I very nearly gave up on this book after the first few chapters.  Extremely disturbing, graphic, and violent, it takes a bit of daring to hang in there.  But upon finally making it past part 1of the book, I was glad I did.  White-knuckle suspense, first-rate characterization, and taut writing filled the rest of the pages.  This book is definitely not for everyone, and be warned that it may leave you with unpleasantly vivid nightmares.  We only hope that with writing this good, Crouch will keep in mind with his next outing that sometimes less is more, especially when it comes to graphic detail.  

 

 

After watching her best friend being murdered on the floor of the stock exchange, Madeline Carter quits her job, sells almost everything she owns, and heads for the West coast.  There she runs into ex-boyfriend Ernest Billings who gives her a hot tip.  He has been written up in several financial magazines for taking over failing companies and turning them around.  The fact that he has been named the CEO of a company and that it has not been announced yet, sends Madeline to her computer to sink almost all her ready cash into the company.

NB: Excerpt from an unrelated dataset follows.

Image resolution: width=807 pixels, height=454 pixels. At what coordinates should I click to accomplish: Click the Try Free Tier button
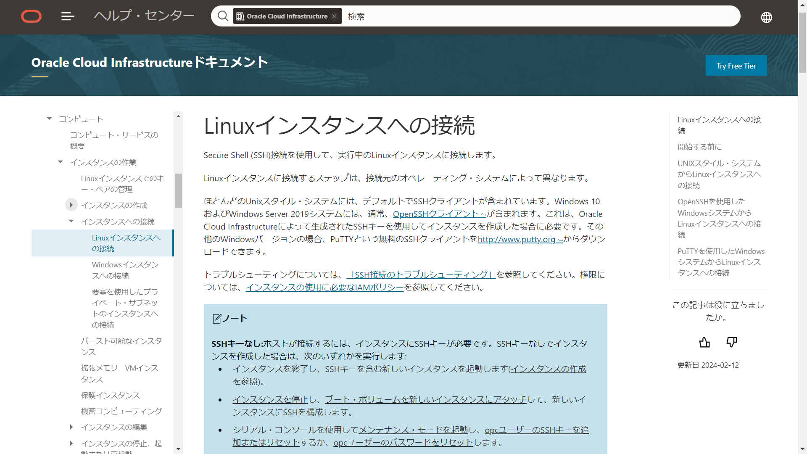(736, 66)
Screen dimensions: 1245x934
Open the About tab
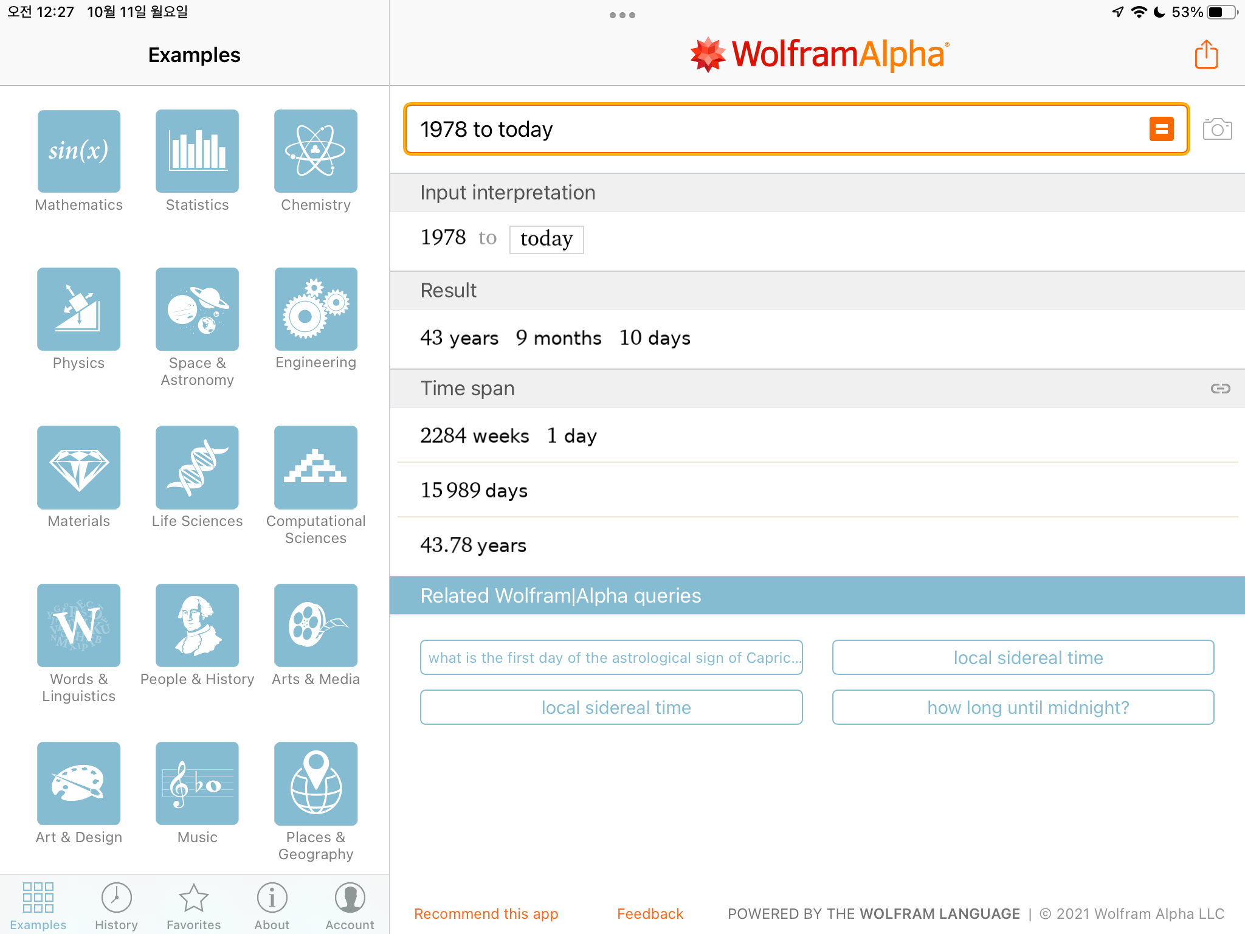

But Ernest is reported kidnapped and the stock starts falling.  Madeline, not wanting to lose her savings, sets out to find him.

This novel is filled with enough corruption to keep the reader turning pages.  Anyone who dabbles in the stock market will be enthralled with the development of this plot, as well as frightened.  Interesting and smart, and easily worth the price of admission, this is recommended read.